Benchmark and Time Estimation¶

Overview¶

The library includes a time estimation system that helps predict how long ORCA calculations will take. This is essential for planning large-scale QSAR descriptor calculations.

How It Works¶

The time estimation system uses a benchmark calculation to calibrate performance on your machine:

Benchmark Calculation: A single-point calculation is run on benzene (C₁H₆) to measure:
- Number of basis functions
- Time per SCF cycle
- Total calculation time
Scaling Formula: For new molecules, the system estimates time using:
- Molecular size scaling (O(N².⁵) for DFT calculations)
- Method type (SP, Opt, Freq)
- Number of processors
Parameter Scaling: The system automatically adjusts for different:
- Number of processors (accounts for parallel efficiency)
- Basis sets (scales with size)
- Functionals (accounts for computational cost)

Why It’s Needed¶

Planning: Estimate total time for large datasets
Resource Management: Allocate computational resources efficiently
Progress Tracking: Monitor calculation progress
Optimization: Choose optimal parameters for your hardware

Running a Benchmark¶

Using CLI¶

orca_descriptors run_benchmark --working_dir ./calculations

The benchmark uses benzene as a standard test molecule and saves results to .orca_benchmark.json.

Using Python¶

from orca_descriptors import Orca

orca = Orca(working_dir="./calculations")
benchmark_data = orca.run_benchmark()

print(f"SCF cycle time: {benchmark_data['scf_time']:.2f} seconds")
print(f"Number of basis functions: {benchmark_data['n_basis']}")

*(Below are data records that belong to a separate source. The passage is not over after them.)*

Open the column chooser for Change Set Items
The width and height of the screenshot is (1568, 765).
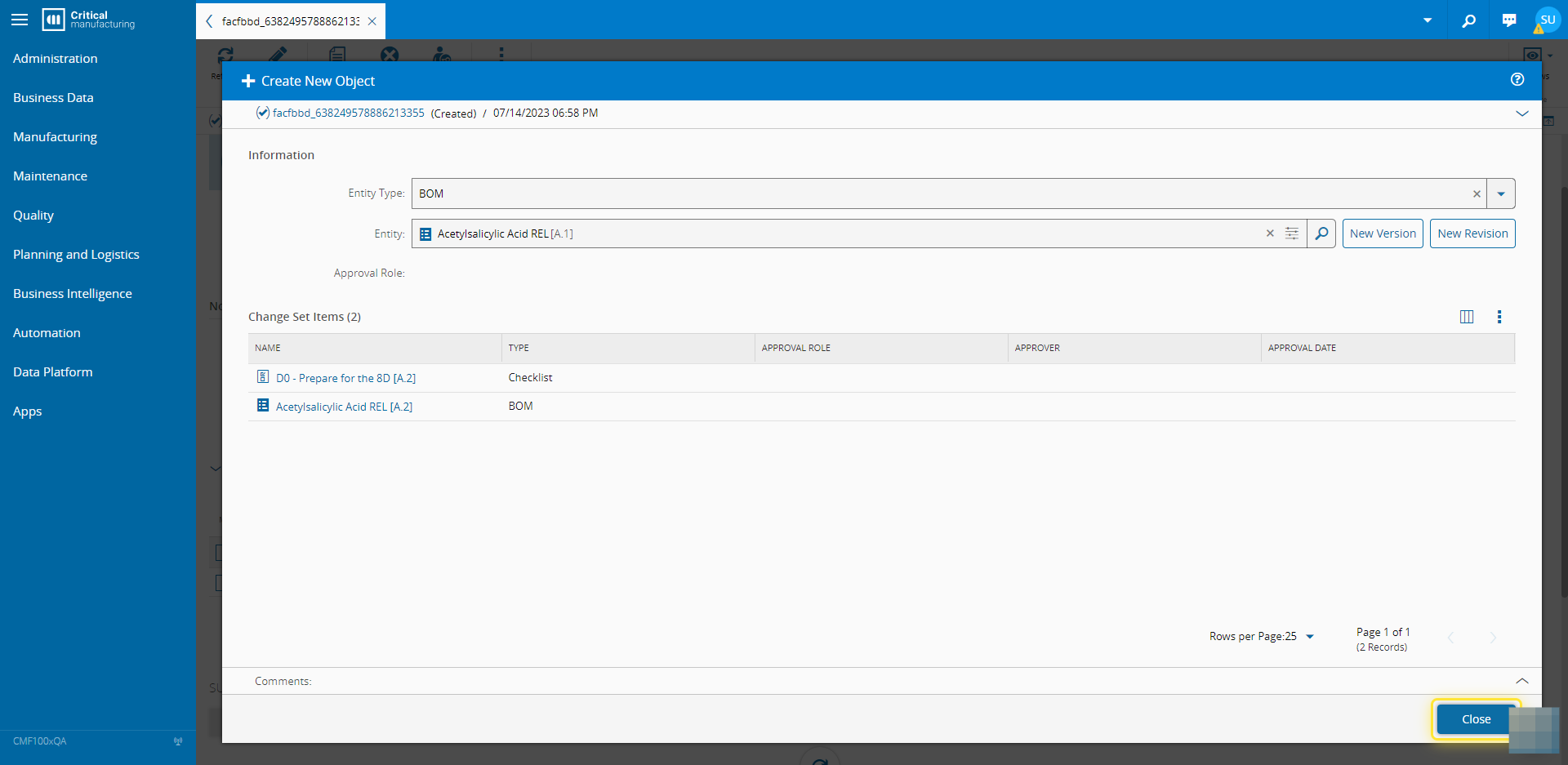click(1467, 317)
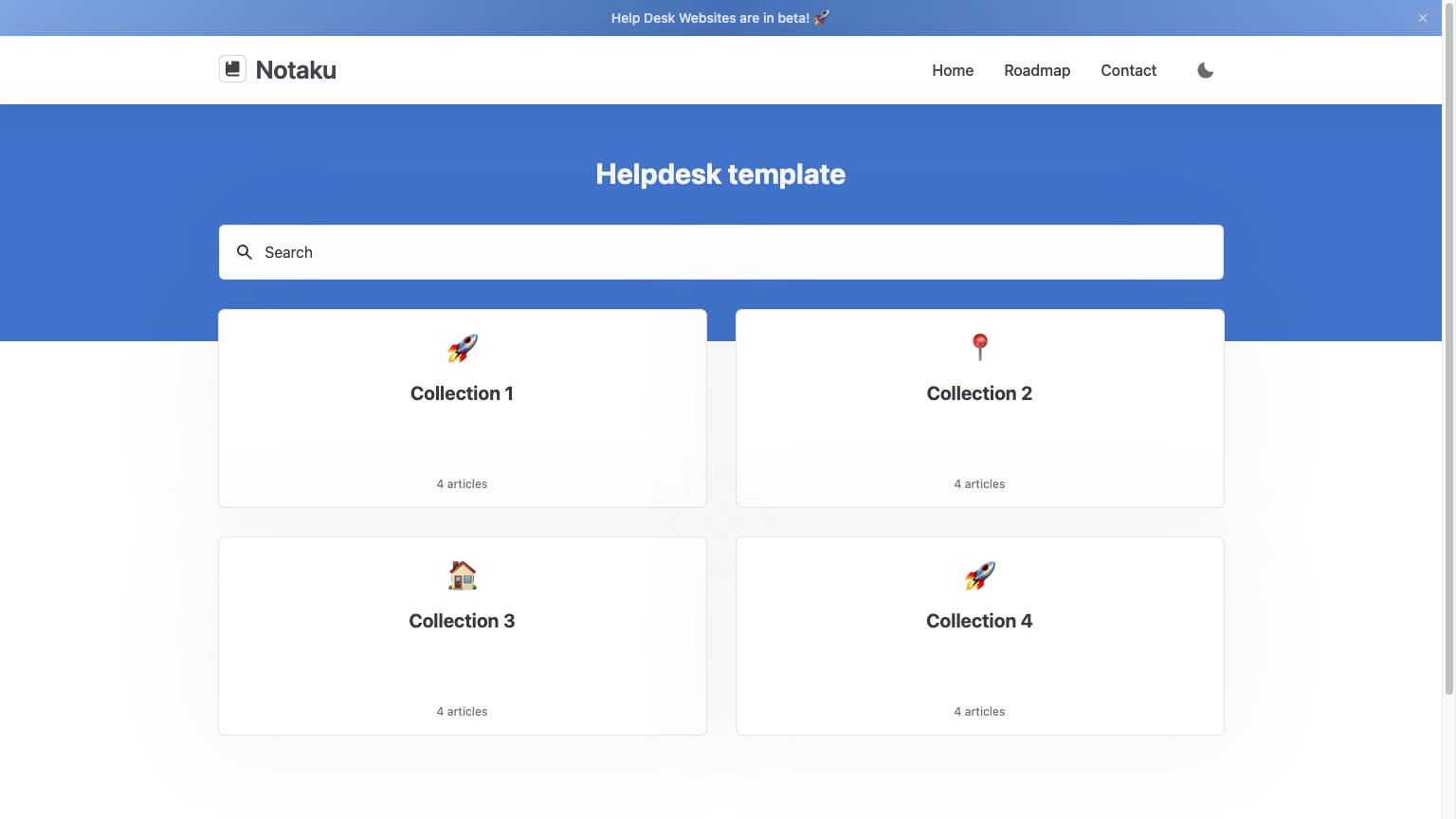This screenshot has width=1456, height=819.
Task: Click the beta announcement banner text
Action: (710, 18)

Estimating Calculation Time¶

Using CLI¶

orca_descriptors approximate_time --molecule CCO --method_type Opt

This estimates time without running the actual calculation.

Using Python¶

from orca_descriptors import Orca
from rdkit.Chem import MolFromSmiles, AddHs

orca = Orca(working_dir="./calculations")
mol = AddHs(MolFromSmiles("CCO"))

estimated_time = orca.estimate_calculation_time(mol)
print(f"Estimated time: {estimated_time:.2f} seconds")

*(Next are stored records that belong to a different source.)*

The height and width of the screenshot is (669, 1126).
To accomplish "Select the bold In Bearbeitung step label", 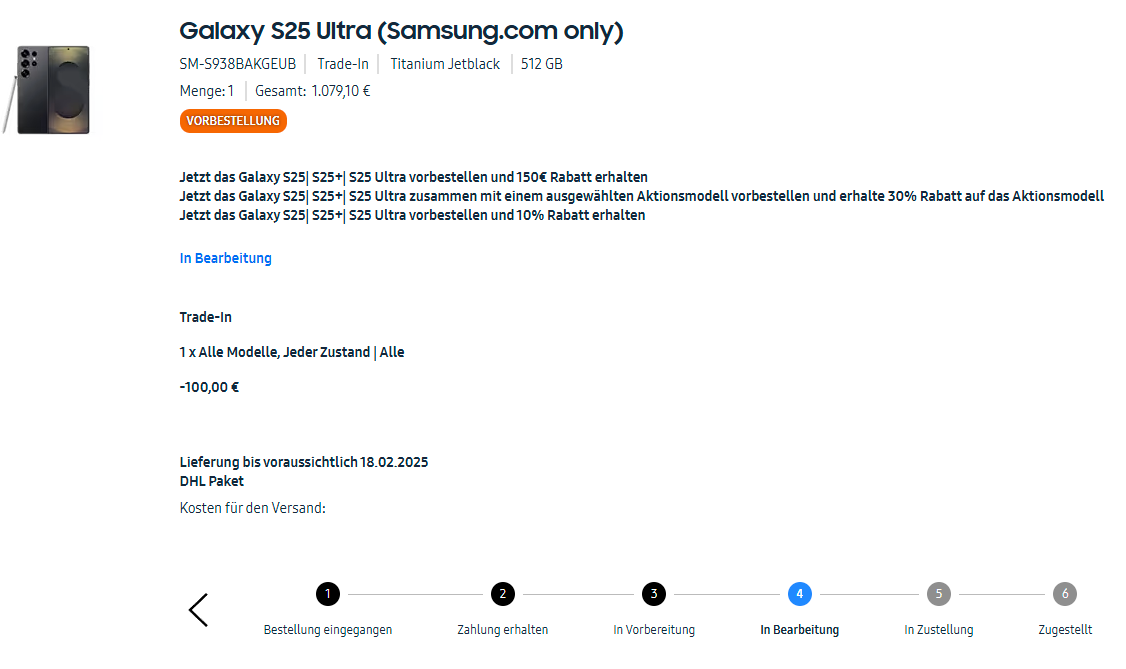I will [x=799, y=630].
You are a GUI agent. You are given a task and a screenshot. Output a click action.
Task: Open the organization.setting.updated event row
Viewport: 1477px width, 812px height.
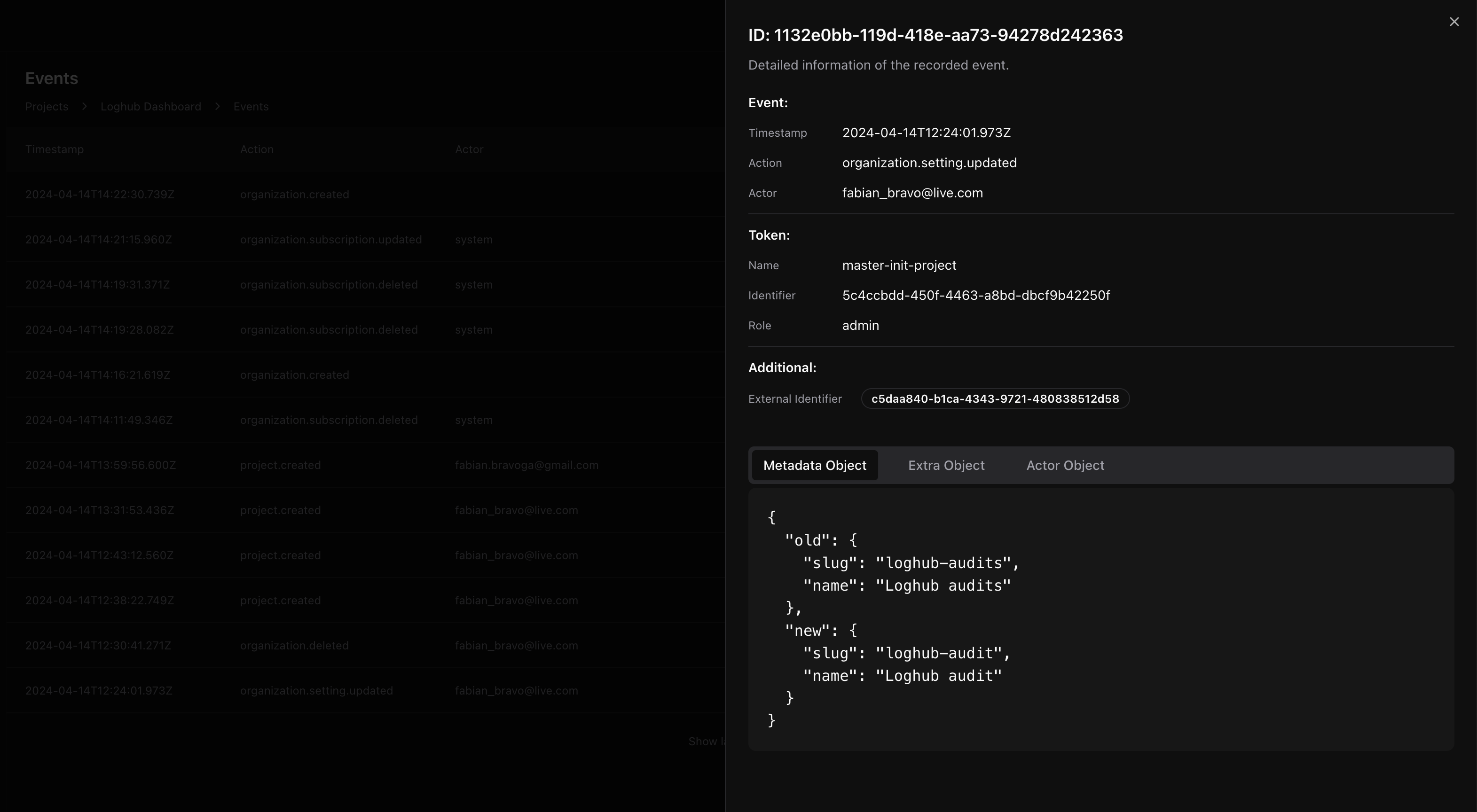coord(316,690)
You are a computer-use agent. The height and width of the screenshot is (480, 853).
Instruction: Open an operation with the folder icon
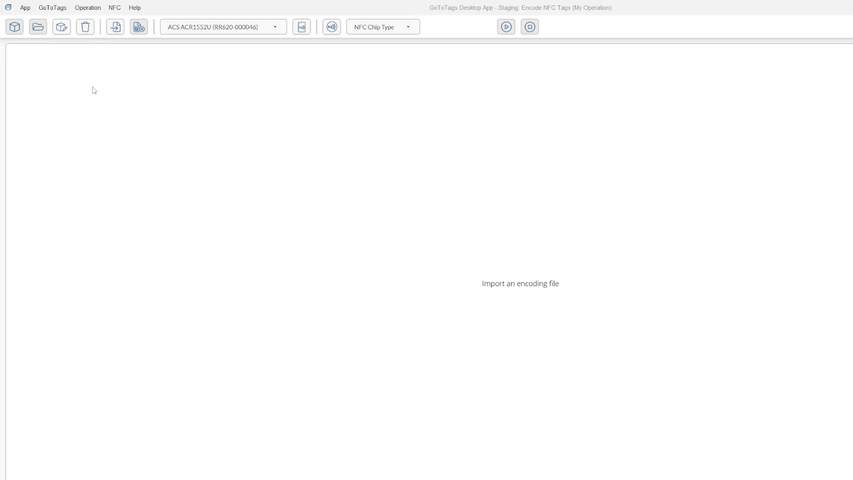point(38,27)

Automatic Parameter Scaling¶

The system automatically scales benchmark data for different parameters. You don’t need to re-run the benchmark if you change:

Number of processors: Automatically accounts for parallel efficiency
Basis set: Scales based on basis set size (O(N³.⁵))
Functional: Adjusts for relative computational cost

Example: If your benchmark was run with 1 processor and def2-SVP, you can estimate time for 4 processors and def2-TZVP without re-running the benchmark.

Benchmark File Location¶

The benchmark data is saved to:

<working_dir>/.orca_benchmark.json

This file contains:

Functional and basis set used
Number of processors
Number of basis functions
SCF cycle time
Total calculation time

You can share this file between different working directories if using the same hardware and ORCA version.